Pechino si offre come mediatrice di pace nel Corno d’Africa
È la prima volta che i cinesi si propongono per un ruolo diretto di composizione dei conflitti. I grandi investimenti del gigante asiatico richiedono stabilità in una regione segnata da guerre e colpi di Stato. La Cina non vuole passare però per un attore esterno che interferisce negli affari regionali: accusa che rivolge a Usa ed Europa.
Pechino (AsiaNews) – La Cina si offre come mediatrice per risolvere i diversi conflitti che affliggono i Paesi del Corno d’Africa. Lo ha dichiarato ieri l’inviato speciale cinese per la regione Xue Bing, intervenuto a una conferenza su “pace e governance” che si è tenuta nella capitale etiope Addis Abeba.
L’offerta non è un passo da poco per il gigante cinese, che non ha mai svolto veri e propri ruoli di mediazione dei conflitti. Nei negoziati che hanno portato nel 2015 alla firma dell’accordo internazionale sul nucleare iraniano, Pechino aveva esercitato un ruolo di “facilitatore” tra le parti (Usa e Iran), in qualche maniera subalterno anche a quello dell’Unione europea, certo non il principale attore al tavolo delle trattative.
Per la guerra russo-ucraina molti leader e osservatori hanno invocato l’intercessione della Cina per fermare l’attacco di Mosca. I cinesi hanno rifiutato per valutazioni strategiche e di interesse nazionale, ma anche perché non hanno ancora costruito capacità diplomatiche per mediare in una situazione così complessa, lontano dalla sua tradizionale sfera d’azione in Asia.
I grandi interessi economici sembrano aver spinto la Cina ad assumere un ruolo più proattivo nelle dinamiche geopolitiche del Corno d’Africa. Secondo la China Africa Research Initiative, se si esclude l’Unione europea nel suo complesso, la Cina è il primo Paese investitore in Africa. Nel 2020 il flusso di investimenti ha toccato i 4,2 miliardi di dollari. Tra i primi cinque beneficiari ci sono due nazioni del Corno d’Africa: il Kenya e l’Etiopia.

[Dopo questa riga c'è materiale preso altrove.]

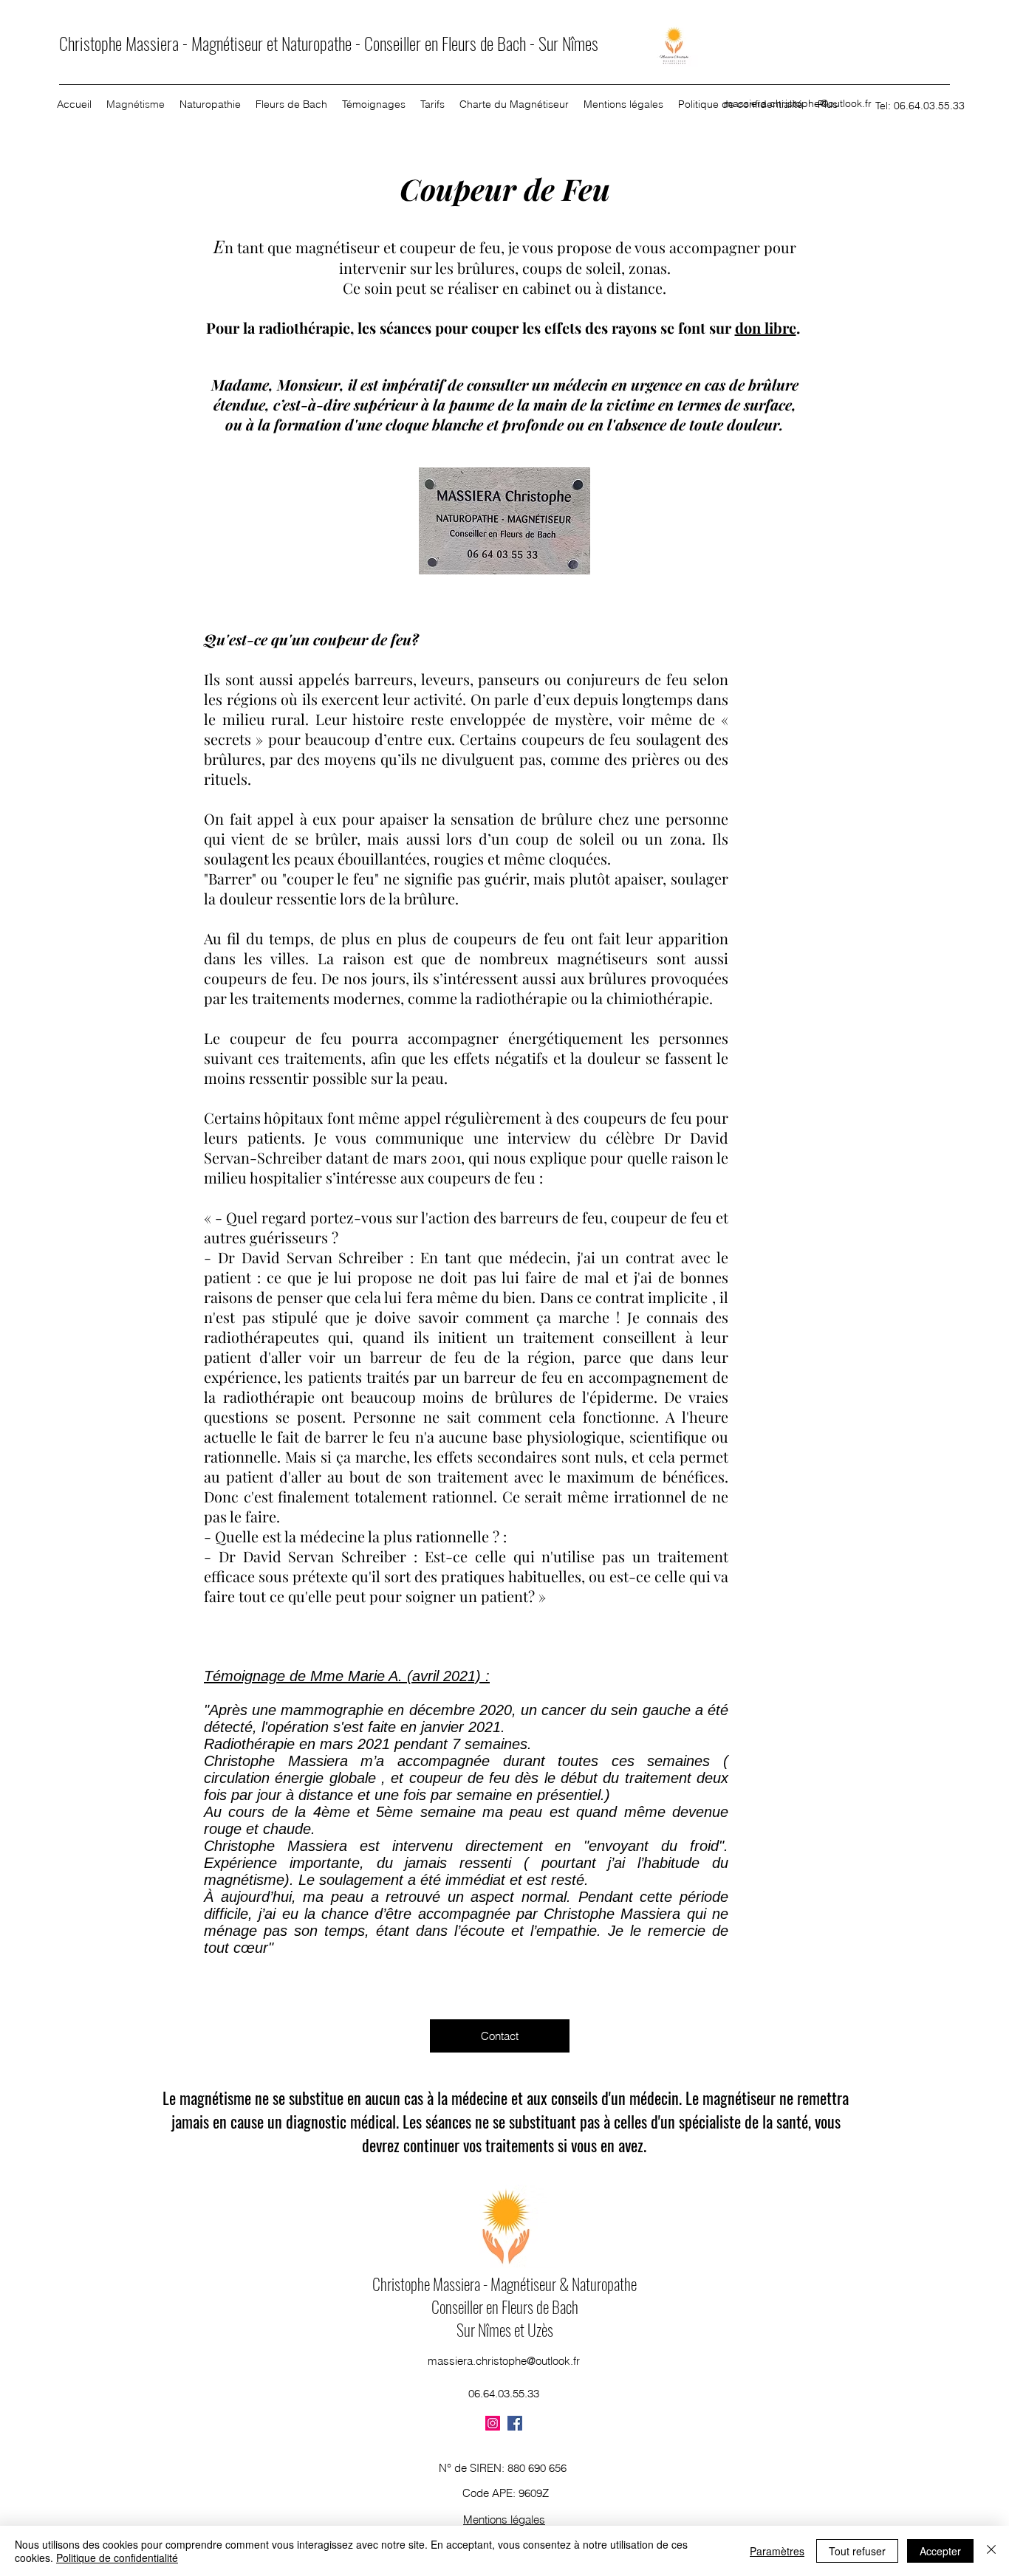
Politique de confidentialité (117, 2557)
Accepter (940, 2551)
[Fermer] (991, 2551)
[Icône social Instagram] (492, 2423)
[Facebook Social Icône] (514, 2423)
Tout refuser (857, 2551)
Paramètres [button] (777, 2551)
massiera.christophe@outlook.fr (798, 103)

Pechino ha notevoli interessi anche a Gibuti, dove ha costruito la sua prima e finora unica base navale al di fuori dei confini nazionali. Sudan e Sud Sudan sono invece fornitori di petrolio, mentre esistono rapporti economici di minore rilevanza con Eritrea e Somalia.
Nel suo discorso Xue ha ammesso che i numerosi problemi di confine che piagano l’area sono difficili da gestire, soprattutto perché complicati da tensioni etno-religiose. La Somalia è un campo di battaglia da più di 30 anni, con i fondamentalisti islamici di al-Shabab che controllano parte del territorio, da dove lanciano attacchi in Kenya. Da novembre 2020 il governo etiope è in guerra con le forze che controllano la regione del Tigray, attaccate anche dalle truppe eritree. Sudan e Sud Sudan hanno questioni irrisolte di confine, con il primo che da anni vive nell’instabilità e da ottobre è governato dai militari.
In questo quadro, Xue ha sottolineato che la Cina vuole aiutare a risolvere le molteplici dispute nel rispetto della volontà degli attori della regione, uno sforzo che vuole spingere gli Stati del Corno d’Africa a liberarsi delle “interferenze” esterne. Tradotto: quelle di Stati Uniti ed Europa.
Nel loro tentativo i cinesi cercheranno di fare leva sulle promesse di nuovi investimenti infrastrutturali. Analisti osservano però che sarà difficile per la Cina farsi riconoscere come “un tipo differente di attore esterno”, capace di comporre i tanti contrasti tra i Paesi interessati, tenendo anche conto delle istanze di diversi attori “non-governativi”. Gli Usa e gli europei non ci sono mai riusciti e l’inizio per Pechino non pare dei più incoraggianti. Alla conferenza di Addis Abeba non è presente l’Eritrea, ad esempio. Assente anche il Somaliland, nei fatti uno Stato funzionante che governa un territorio rivendicato dal governo somalo e che ha stretti legami con Taiwan.